▶ **Sayfa**
Hz. Hüseyinin şehadeti ve kerbela olayı İslam tarihinde kuşkusuz önemli bir sayfadır.

Dinî ve siyasî gerekçelerle Emevi iktidarına karşı bir duruş sergilenmiş, söz konusu duruş nedeniyle etkisi yüzyıllarca sürecek bir miras bırakılmıştır.

Bu miras İbrahim ve oğlu ismail’den gelen. Direniş, özgürlük ve evrensel değerler adına verilecek mücadelenin Fragmanı olacaktı.

Bu fragman, insanlık tarihinin şahit olduğu/Olabileceği en acı olaylardan birisidir. Müslümanların bilinçaltına, seçilmiş ve transfer edilmiş bir travma olarak kazınmıştır.

İslam tarihinde sosyal ve siyasi sonuçlar ve gelişmelere sebep olan bu hadise Kısa vadede, Emevî yönetimine karşı duranların sayısının hızla artmasına, bu çerçevede Mekke-Medine gibi şehirlerde çok sayıda isyanın çıkmasına ve Emevi yönetimine son verecek olan Abbasî hareketinin güçlenmesine sebep olmuştur.

Uzun vadedeki etkisi ise Şiî düşüncenin güçlenmesine ve bu düşünceye yakın birçok dinî-siyasî mezhebin ortaya çıkışına kaynaklık etmiş olmasıdır.

Şunu bilmemiz gerekir ki Hz. Hüseyin’in öldürüldüğü Kerbela hadisesi bir sonuçtur. Kerbela’nın öznesini ve sebeplerini sağlıklı bir şekilde irdelemeden, Kerbela’yı doğru okumak mümkün değildir.

▶ **Kaynak Malzeme**
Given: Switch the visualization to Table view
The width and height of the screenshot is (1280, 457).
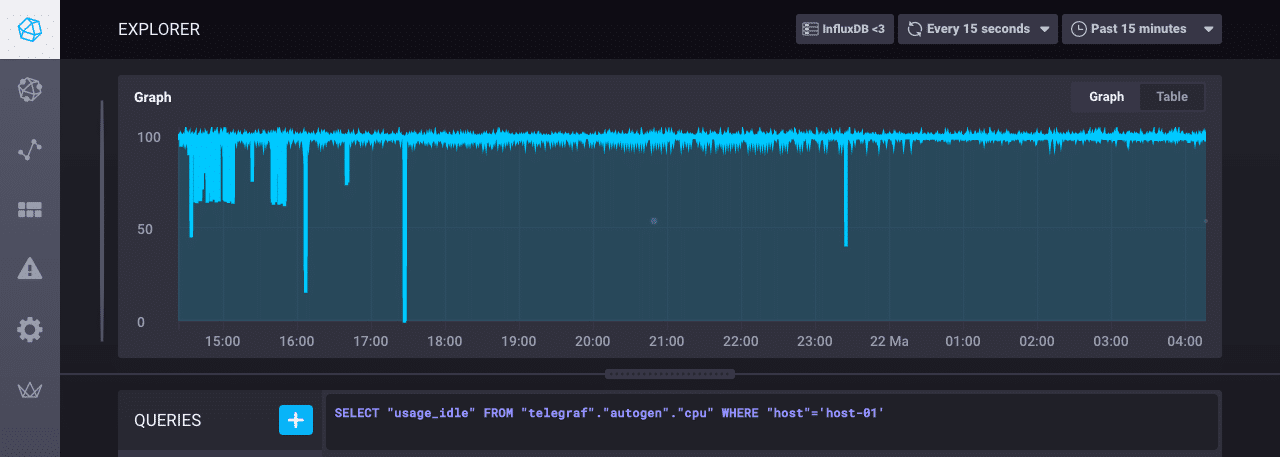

▶ **Görev**
Sayfanın "Dinî ve siyasî" ifadesinden "güçlenmesine sebep olmuştur." ifadesine kadar olan bölümünü, "miras" yerine "iz" koyarak yeniden yaz.

▶ **Tam Yanıt**
Dinî ve siyasî gerekçelerle Emevi iktidarına karşı bir duruş sergilenmiş, söz konusu duruş nedeniyle etkisi yüzyıllarca sürecek bir iz bırakılmıştır.

Bu iz İbrahim ve oğlu ismail’den gelen. Direniş, özgürlük ve evrensel değerler adına verilecek mücadelenin Fragmanı olacaktı.

Bu fragman, insanlık tarihinin şahit olduğu/Olabileceği en acı olaylardan birisidir. Müslümanların bilinçaltına, seçilmiş ve transfer edilmiş bir travma olarak kazınmıştır.

İslam tarihinde sosyal ve siyasi sonuçlar ve gelişmelere sebep olan bu hadise Kısa vadede, Emevî yönetimine karşı duranların sayısının hızla artmasına, bu çerçevede Mekke-Medine gibi şehirlerde çok sayıda isyanın çıkmasına ve Emevi yönetimine son verecek olan Abbasî hareketinin güçlenmesine sebep olmuştur.